Texto seleccionado —
>>

Un estadio significa eso y muchas otras cosas. Es un catalizador de energía. Un controlador de actualidad. O, al decir de Ezequiel Martínez Estrada, “templos a los que concurren los días feriados feligreses de un culto muy complejo y muy antiguo”. O, al decir del arquitecto Mario Sabugo en un artículo escrito para la maravillosa revista Ambiente en los años ’80: “Las canchas son monumentos bohemios. Sirven como instrumentos físicos de los ritos y, como tales, constituyen ‘monumentos populares’ propiamente dichos”.
Canchas son amores.
River Plate nació en una imprenta de la avenida Almirante Brown al 900, el 25 de mayo de 1901. Estaba situado detrás de las carbonerías de Wilson. Desde ahí viene su rivalidad con Boca, rivalidad originada por el mismo tipo de enfrentamiento que hay entre Racing e Independiente en el barrio de Avellaneda: la proximidad y cercanía. River y Boca fueron vecinos de la Isla de Marchi en 1905. El segundo estadio lo hicieron en Sarandí, cuando fueron echados del primero. Habían tenido líos con la Administración del Puerto, y se tenían que ir. El tercero duró desde 1915 hasta 1922 en Aristóbulo del Valle y Gaboto. El cuarto fue inaugurado el 20 de mayo de 1923 en Alvear y Tagle. Todas estas estructuras eran metálicas, con tablones por encima. El club se llevaba como la carpa de un circo, de aquí para allá, en ocasiones muy lejos de sus barrios de origen.

<<

Material de estudio —
>>

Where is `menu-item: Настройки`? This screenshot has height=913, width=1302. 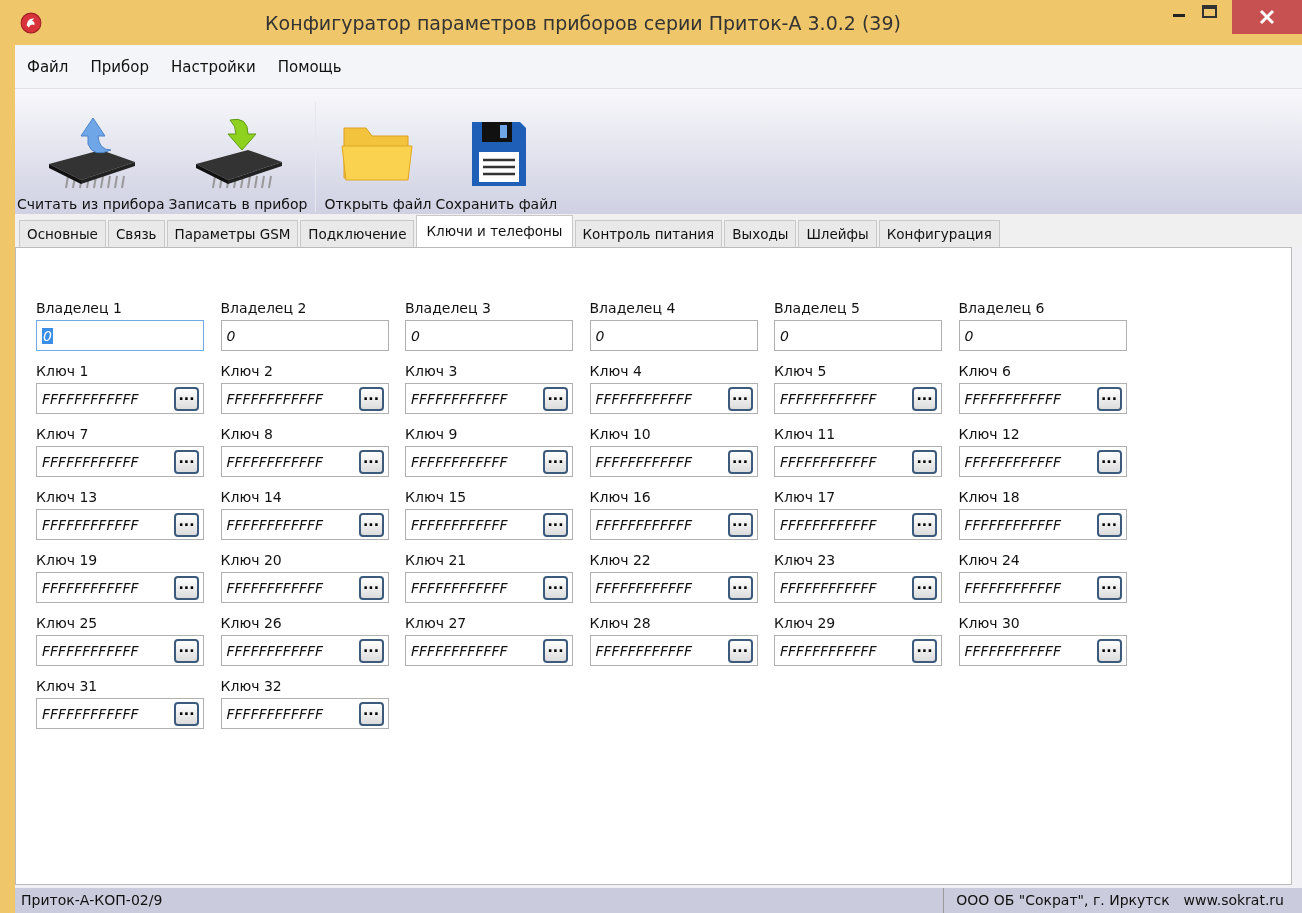
menu-item: Настройки is located at coordinates (213, 66).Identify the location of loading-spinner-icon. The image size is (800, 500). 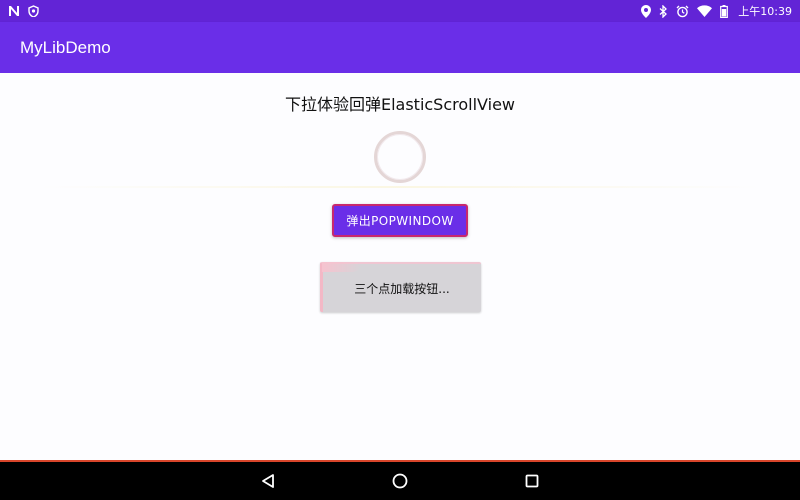
(400, 157).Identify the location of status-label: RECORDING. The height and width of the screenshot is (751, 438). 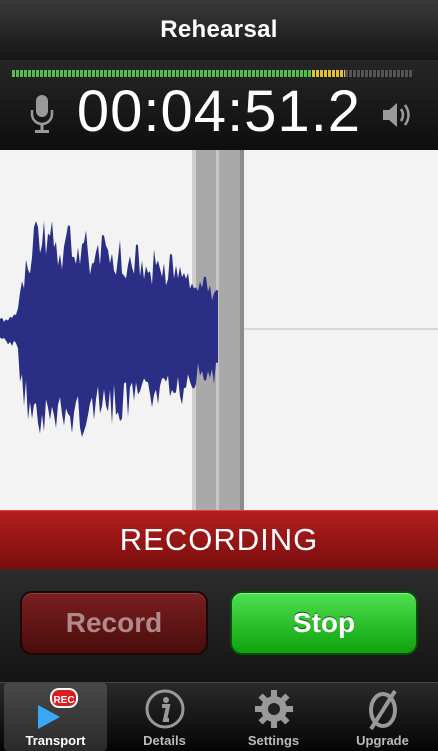
(219, 540).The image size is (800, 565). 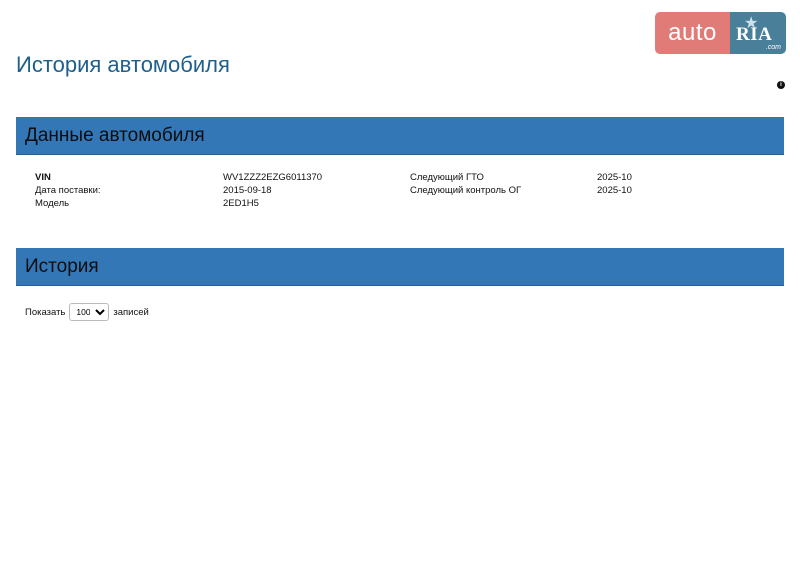 I want to click on vin-label: VIN, so click(x=43, y=178).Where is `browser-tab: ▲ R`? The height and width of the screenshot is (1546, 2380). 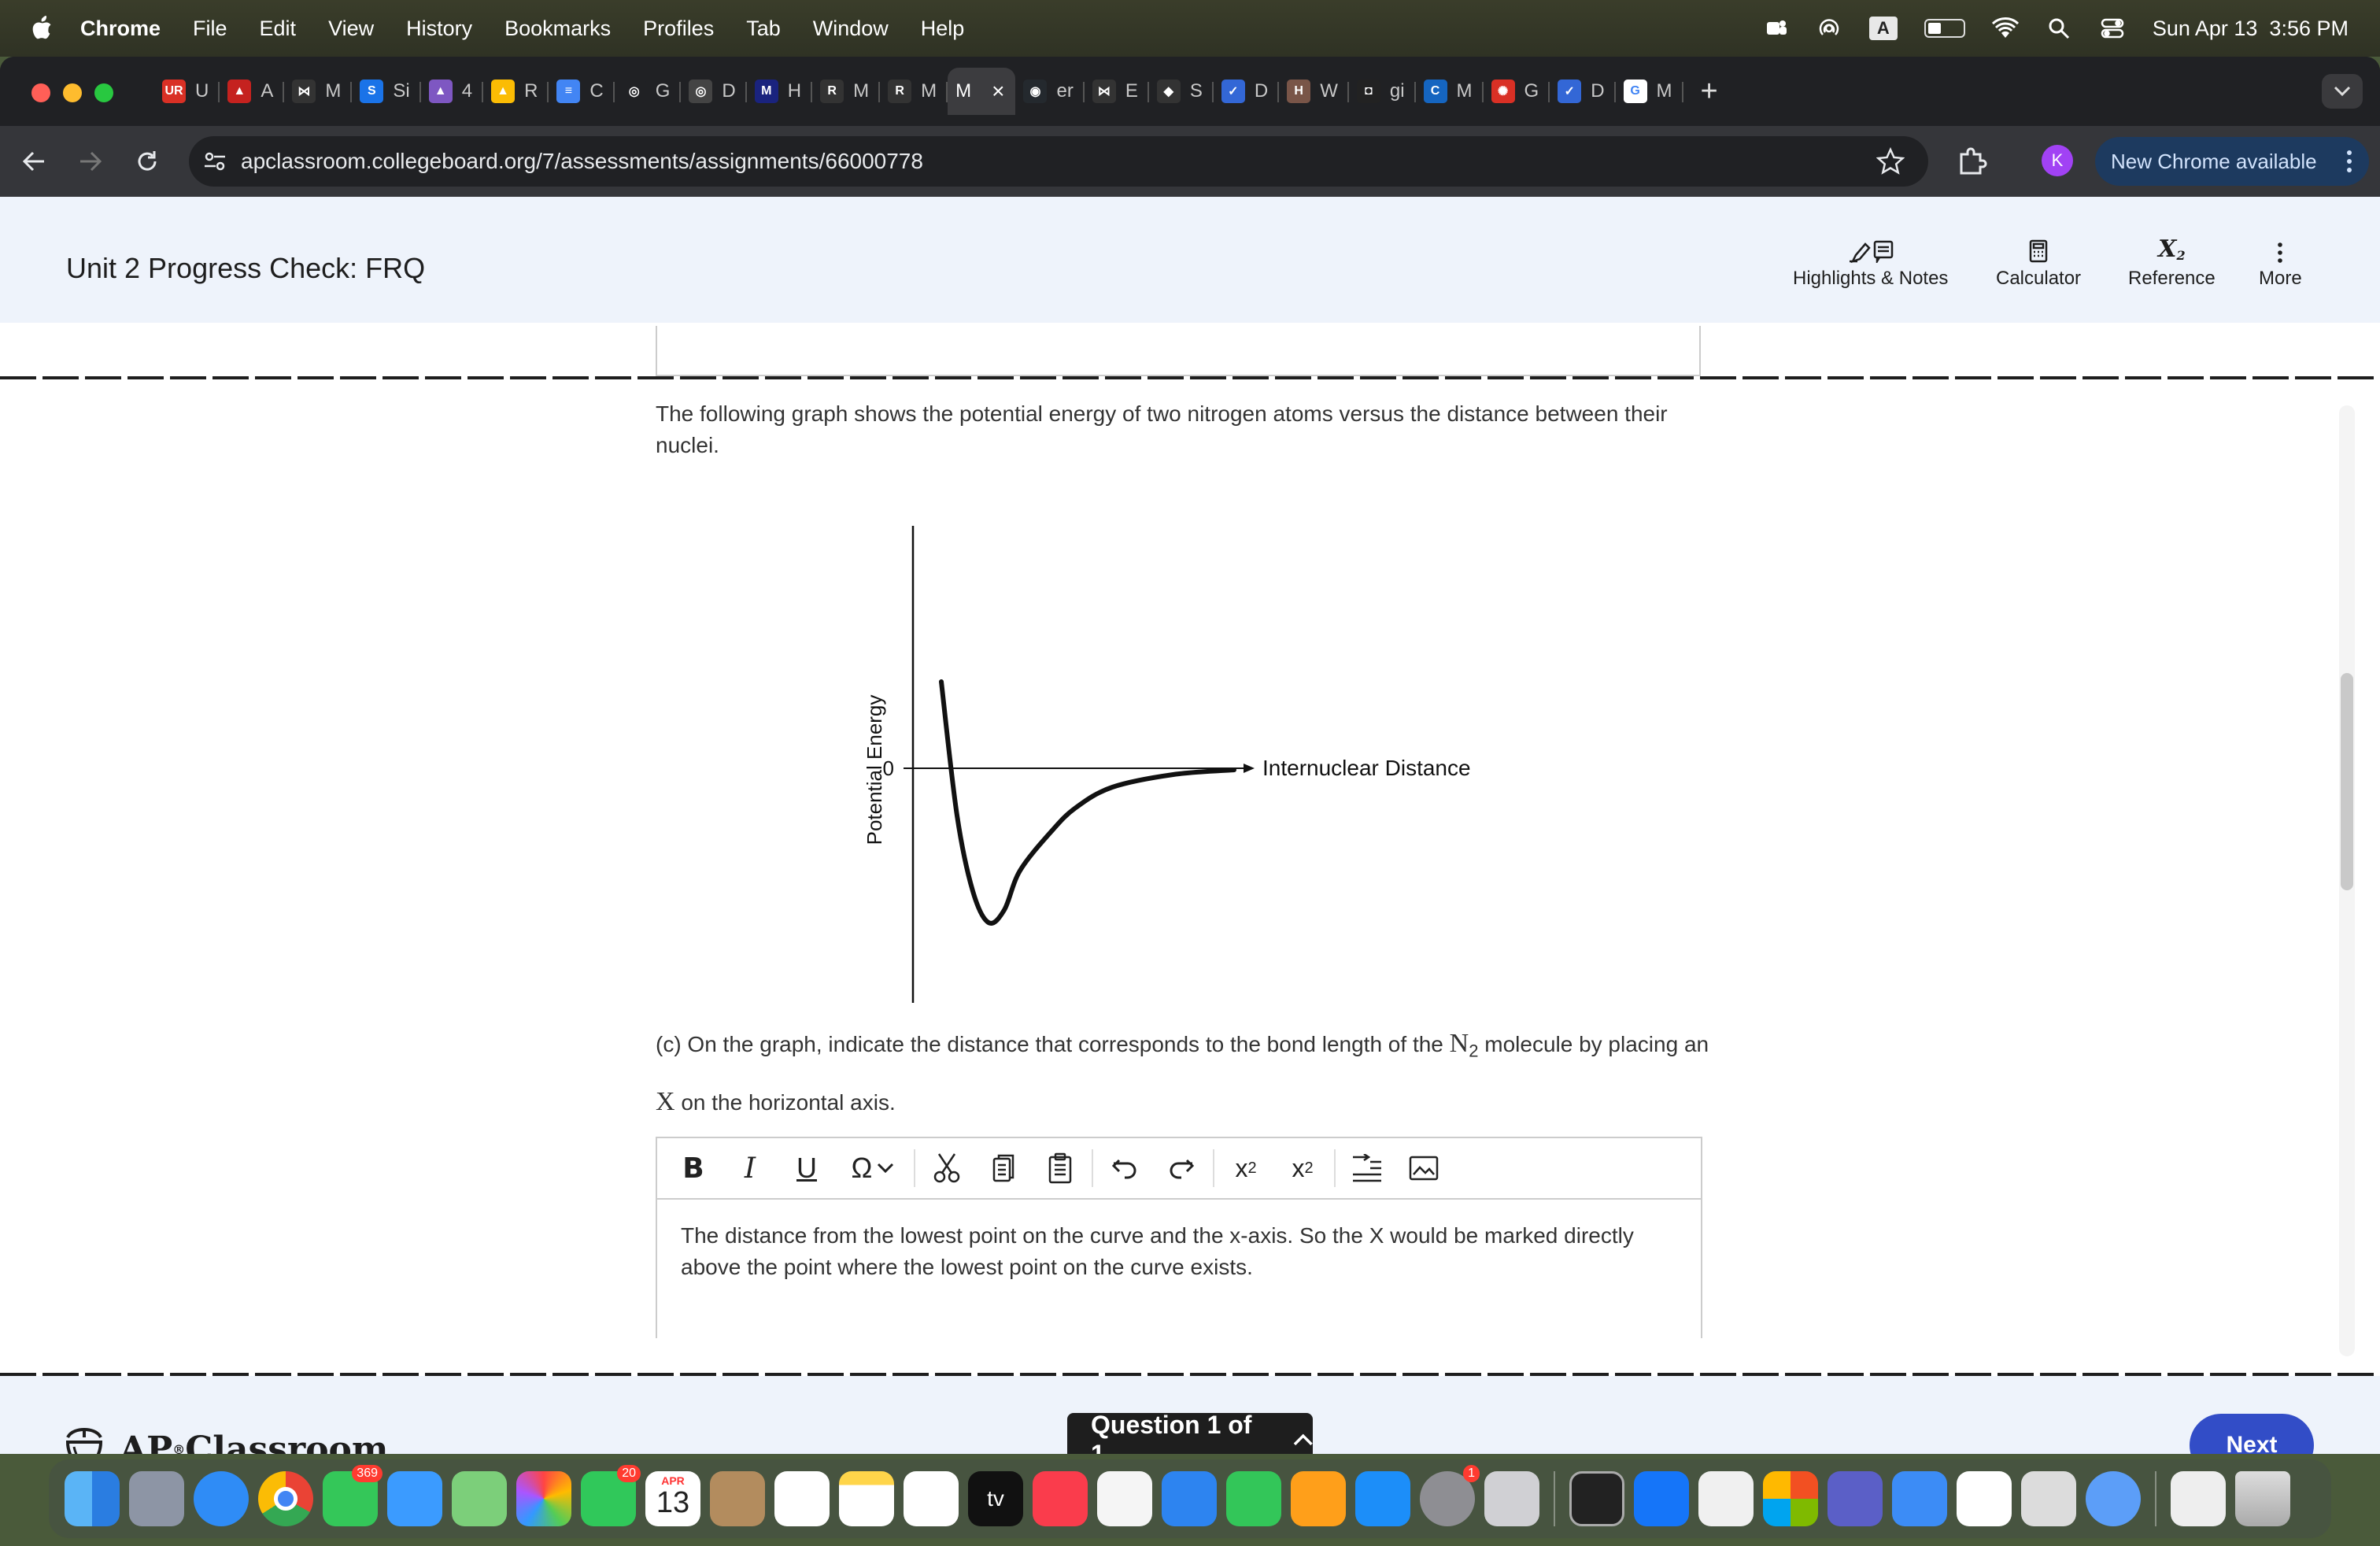
browser-tab: ▲ R is located at coordinates (516, 92).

<<

Tareas por realizar —
**a)** Según el texto seleccionado, ¿en qué fecha se inauguró el cuarto estadio de River Plate?
**b)** Enumera todos los clubes de fútbol que nombra el texto seleccionado.
**c)** Actualiza el pasaje del texto seleccionado que empieza en las palabras "River Plate nació" y termina tras "barrios de origen.", poniendo "Boca Juniors" en lugar de "Boca".

Respuestas por tarea —
**a)** El 20 de mayo de 1923.

**b)** River Plate, Boca, Racing e Independiente.

**c)**
River Plate nació en una imprenta de la avenida Almirante Brown al 900, el 25 de mayo de 1901. Estaba situado detrás de las carbonerías de Wilson. Desde ahí viene su rivalidad con Boca Juniors, rivalidad originada por el mismo tipo de enfrentamiento que hay entre Racing e Independiente en el barrio de Avellaneda: la proximidad y cercanía. River y Boca Juniors fueron vecinos de la Isla de Marchi en 1905. El segundo estadio lo hicieron en Sarandí, cuando fueron echados del primero. Habían tenido líos con la Administración del Puerto, y se tenían que ir. El tercero duró desde 1915 hasta 1922 en Aristóbulo del Valle y Gaboto. El cuarto fue inaugurado el 20 de mayo de 1923 en Alvear y Tagle. Todas estas estructuras eran metálicas, con tablones por encima. El club se llevaba como la carpa de un circo, de aquí para allá, en ocasiones muy lejos de sus barrios de origen.